I tossed and turned in bed last night. The bed sheets gathered around my neck. One feline camped out at my feet while another lounged around my head until they decided to rumble around 4 a.m. The humidity weighed heavy and my husband’s breathing echoed. Finally, I gave in and got up. After a shower, breakfast, exposure to the Happy Lamp, and a deep breath, I scrolled through the all-important happenings posted on Facebook during my not-so-slumbering hours. I came across this quote:
Once you’ve left the concept of family you’ve left the concept of Kingdom. – Bill Johnson
It took me aback. See, it’s Sunday. Sabbath. The traditional day to scurry about getting the family fed and presentable and out the door (by 9 a.m., yet again, like all the days before it) to attend a corporate gathering for worship. Except for the past year-ish, my family hasn’t.
Some days we’ve been sick; some days we’ve been tired; some days we’ve been with extended family members – in state, out of state, in all sorts of states. But lately, we’ve woken up leisurely. We’ve enjoyed breakfast together. We’ve dressed down, grabbed our bags with workbooks and card games and cookbooks for weekly menu planning, and we’ve gone to a local coffee shop to hang out for two-ish hours where we connect with friends who work there and friends who hang out there and friends who wander in and out in between church services.
I don’t know if this is the right thing to do. Part of our actions stem from wanting a day of rest. Perhaps that means our weekly activities are too much; perhaps that means we’re being lazy.
Part of our actions stem from children’s ministries at our worship gathering: we have three littles participating, but we don’t have adults serving, and the need for teachers/leaders/facilitators seems great. I’ve connected with the children’s pastor about this, and she spoke freedom to my husband and me that we didn’t have to volunteer. But I haven’t been able to get past the dread/guilt/uncomfortable feeling I have dropping my kids off with my friends as they’re teaching children’s Sunday school.
A friend has written about the lack of male representation in children’s ministries.
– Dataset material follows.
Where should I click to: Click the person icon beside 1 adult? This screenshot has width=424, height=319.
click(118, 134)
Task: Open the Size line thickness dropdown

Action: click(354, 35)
This morning I joked with my husband over our Sunday morning cup of coffee that Jamie and I have the same sense but totally different responses. He rallies people to move toward something, issuing a call for men to come alongside the current volunteers (mostly women) in the role of teaching the young among us. And I wonder about laying children’s ministries down: no volunteers, no interest/energy, no program.
My family spends a decent amount of the week apart. Well, the kids and I spend the time apart from my husband. But on Sunday morning we spend some quality time together – with people from our community who come in and out of the coffee shop since it’s in the middle of our town – and we connect.
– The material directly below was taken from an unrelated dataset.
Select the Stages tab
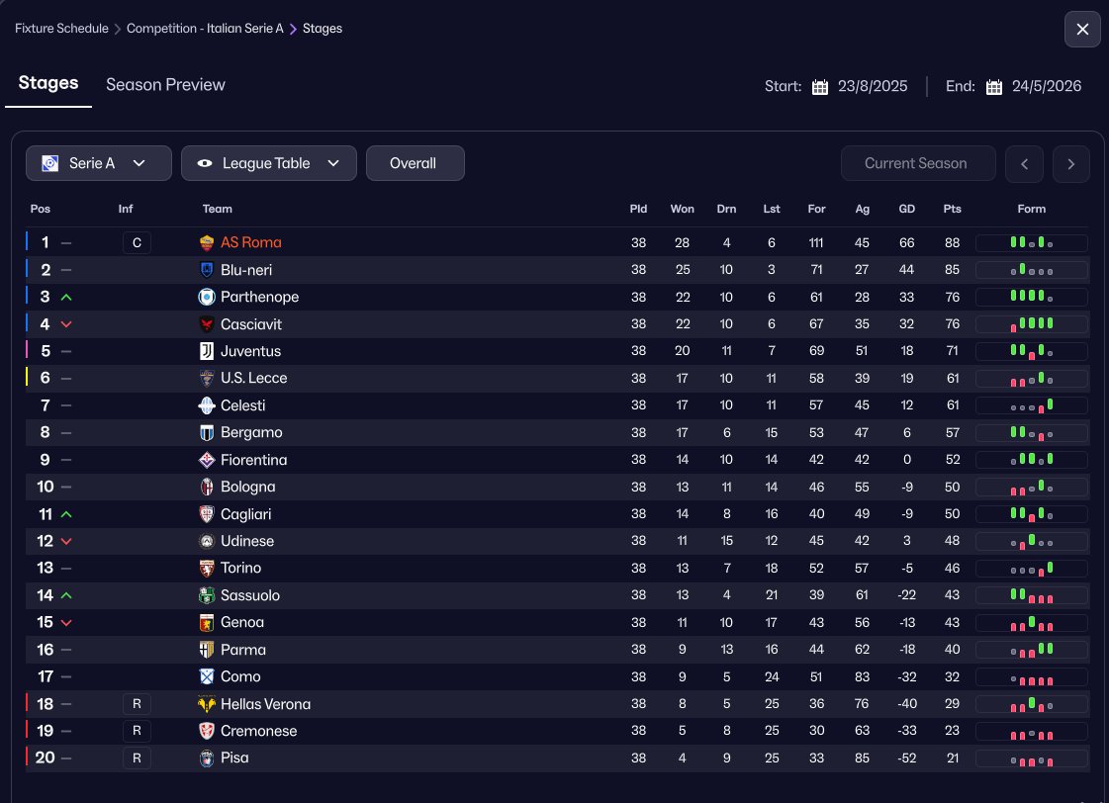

So when I read Bill Johnson’s quote, I did a double-take. To a degree I feel like I’ve left my church family. My kids beg to attend Sunday morning service – mostly to see their best friends and get to run around bizerko during community time while my hubby and I try to balance yelling at them to behave and giving up because who else is actually trying to manage their children? – and yet I feel a block about attending the worship gathering. Actually, I feel an achy tummy. And achy ears from my kids’ seemingly constant questioning. “Why don’t we go?!!”
So I read that quote, and I thought, “Have I left Kingdom? But I want to be about the Kingdom!”
And yet I spend Sunday mornings with my immediate family camped in the midst of our greater family. I don’t know that we worship. But honestly, I don’t really worship at the corporate gathering anyway, so at least my stomach ache stems from too much caffeine instead of spiritual anxt.
“Once you’ve left the concept of family you’ve left the concept of Kingdom.” I think this means to point out the importance of relationships over power; grace over law; love over all. And I hope somewhere and somehow the actions – and nature – of my family speaks the Kingdom to our greater family; that we hear Kingdom from our greater family; and that we get the chance to glory in the unexpected and unbounded movements of the Spirit together – to and with the greater world.